Hi Alex
Thanks Daniel, API stuff is a little hard for me: the more I study, the less I edit. :-)
Just to have a try, I called the same page, "render" action gives a file of ~ 3.4 kBy, "api" action a file of ~ 5.6 kBy.
That's because the render call returns just the HTML, while the API call includes some meta-info in the XML wrapper.
Obviuosly I'm thinking to bot download. You are suggesting that it would be a good idea to use a *unlogged
- bot to avoid page parsing, and to catch the page code from some cache?
No. I'm saying that non-logged-in views of full pages are what causes the least server load. I'm not saying that this is what you should use. For one thing, it wasts bandwidth and causes additional work on your side (tripping the skin cruft).
I would recommend to use action=render if you need just the plain old html, or the API if you need a bit more control, e.g. over whether templates are resolved or not, how redirects are handled, etc.

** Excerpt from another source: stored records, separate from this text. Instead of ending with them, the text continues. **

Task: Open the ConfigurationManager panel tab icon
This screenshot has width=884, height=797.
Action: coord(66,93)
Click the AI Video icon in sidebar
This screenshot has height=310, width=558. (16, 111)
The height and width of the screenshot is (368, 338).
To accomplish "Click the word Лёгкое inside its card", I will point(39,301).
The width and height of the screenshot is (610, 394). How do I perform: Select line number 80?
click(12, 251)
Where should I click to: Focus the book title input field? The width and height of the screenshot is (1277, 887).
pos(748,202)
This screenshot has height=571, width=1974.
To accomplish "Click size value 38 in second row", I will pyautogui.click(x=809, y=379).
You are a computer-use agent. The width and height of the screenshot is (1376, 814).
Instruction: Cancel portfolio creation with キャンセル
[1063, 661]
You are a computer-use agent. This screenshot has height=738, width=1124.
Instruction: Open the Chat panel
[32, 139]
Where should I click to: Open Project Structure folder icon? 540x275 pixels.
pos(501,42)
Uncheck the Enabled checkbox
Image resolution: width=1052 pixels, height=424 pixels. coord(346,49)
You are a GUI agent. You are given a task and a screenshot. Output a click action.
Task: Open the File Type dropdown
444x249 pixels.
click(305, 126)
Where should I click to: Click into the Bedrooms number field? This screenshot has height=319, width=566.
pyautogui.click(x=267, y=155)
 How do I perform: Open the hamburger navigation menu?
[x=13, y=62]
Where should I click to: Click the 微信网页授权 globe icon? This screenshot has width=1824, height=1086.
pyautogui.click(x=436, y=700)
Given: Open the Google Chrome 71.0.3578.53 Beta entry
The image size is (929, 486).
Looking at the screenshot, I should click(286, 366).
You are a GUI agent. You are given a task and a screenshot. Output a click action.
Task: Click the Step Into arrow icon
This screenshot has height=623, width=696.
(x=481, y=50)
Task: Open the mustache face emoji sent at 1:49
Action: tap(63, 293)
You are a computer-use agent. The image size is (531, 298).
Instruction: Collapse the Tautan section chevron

If your bot is logged in when fetching the pages would only matter if you requested full page html. Which, as I said, isn't the best option for what you are doing. So, log in or not, it doesn't matter. But do use a distinctive and descriptive User Agent string for your bot, ideally containing some contact info http://meta.wikimedia.org/wiki/User-Agent_policy.
Note that as soon as the bot does any editing, it really should be logged in, and, depending on the wiki's rules, have a bot flag, or have some specific info on its user page.
I know that some thousands of calls are nothing for wiki servers, but... I always try to get a good performance, even from the most banal template.
That'S always a good idea :)
-- daniel